Professor Tom Wigley—formerly of the Climatic Research Unit at the University of East Anglia—helped Shell with the film and told The Guardian (which partnered with The Correspondent on the original report), “It’s one of the best little films that I have seen on climate change ever. One could show this today and almost all would still be relevant.”
Not only does the science hold up, the video makes a strong case for international cooperation and action that is still urgent today:
“Whether or not the threat of global warming proves as grave as the scientists predict, is it too much to hope as it might act as the stimulus, the catalyst, to a new era of technical and economic cooperation? Our numbers are many, and infinitely diverse. But the problems and dilemmas of climatic change concern us all.”

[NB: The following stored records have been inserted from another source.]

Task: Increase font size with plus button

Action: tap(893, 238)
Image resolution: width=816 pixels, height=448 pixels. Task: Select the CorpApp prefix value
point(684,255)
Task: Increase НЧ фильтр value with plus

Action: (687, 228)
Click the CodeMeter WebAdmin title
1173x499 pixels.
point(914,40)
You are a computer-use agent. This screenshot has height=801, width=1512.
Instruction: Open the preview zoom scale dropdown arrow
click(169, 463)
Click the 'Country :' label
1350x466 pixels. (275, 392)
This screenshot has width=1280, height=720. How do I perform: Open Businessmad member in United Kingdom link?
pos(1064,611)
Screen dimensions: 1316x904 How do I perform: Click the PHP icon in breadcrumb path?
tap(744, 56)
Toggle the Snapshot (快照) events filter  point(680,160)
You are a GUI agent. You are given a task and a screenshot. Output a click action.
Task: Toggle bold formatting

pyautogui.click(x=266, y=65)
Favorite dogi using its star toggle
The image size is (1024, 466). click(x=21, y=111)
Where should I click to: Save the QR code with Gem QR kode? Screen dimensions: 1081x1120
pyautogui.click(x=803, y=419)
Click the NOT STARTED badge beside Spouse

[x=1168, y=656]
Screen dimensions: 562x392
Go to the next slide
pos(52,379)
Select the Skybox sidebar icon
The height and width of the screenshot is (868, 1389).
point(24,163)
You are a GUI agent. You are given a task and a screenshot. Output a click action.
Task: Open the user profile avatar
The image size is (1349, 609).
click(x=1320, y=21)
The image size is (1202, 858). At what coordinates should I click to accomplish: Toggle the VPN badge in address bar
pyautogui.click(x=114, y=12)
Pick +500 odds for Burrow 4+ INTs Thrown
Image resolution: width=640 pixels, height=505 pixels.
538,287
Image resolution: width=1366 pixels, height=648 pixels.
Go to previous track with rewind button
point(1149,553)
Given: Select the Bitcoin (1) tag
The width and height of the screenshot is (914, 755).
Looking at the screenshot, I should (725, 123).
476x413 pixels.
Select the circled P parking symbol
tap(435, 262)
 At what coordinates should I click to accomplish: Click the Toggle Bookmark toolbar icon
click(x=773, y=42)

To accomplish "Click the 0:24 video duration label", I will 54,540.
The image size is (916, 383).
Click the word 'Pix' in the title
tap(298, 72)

Even before this video was unearthed, we’ve known that Shell was aware of the science of the greenhouse effect and global warming’s risks. The first of the Intergovernmental Panel on Climate Change (or the “uniquely broad consensus” that Shell’s narrator described) scientific assessment reports had come out in 1990, so the whole world had access to those findings. And thanks to great investigative reporting by InsideClimate News, we know that Shell joined the other oil majors in secretly sharing climate research from 1979–1983. What’s more, the Los Angeles Times revealed that Shell had been factoring sea level rise into its designs for offshore oil rigs as early as 1989.
Yet, the company didn’t heed its own warnings from Climate of Concern, doubling down on efforts to combat climate mitigation efforts and the funding of front groups that peddled doubt of the climate consensus. The Guardian’s video explainer below puts the lessons from Climate of Concern in stark juxtaposition with Shell’s actions.
According to InfluenceMap, Shell annually spends roughly $22 million lobbying against climate policies that would cut fossil fuel-born carbon emissions—with $3 million on advertising and PR efforts and another $4 million in direct lobbying.
Rather than heed its own advice from a quarter century ago, Shell has chosen to extract as much oil as possible and expedite the dire, dangerous future it foretold.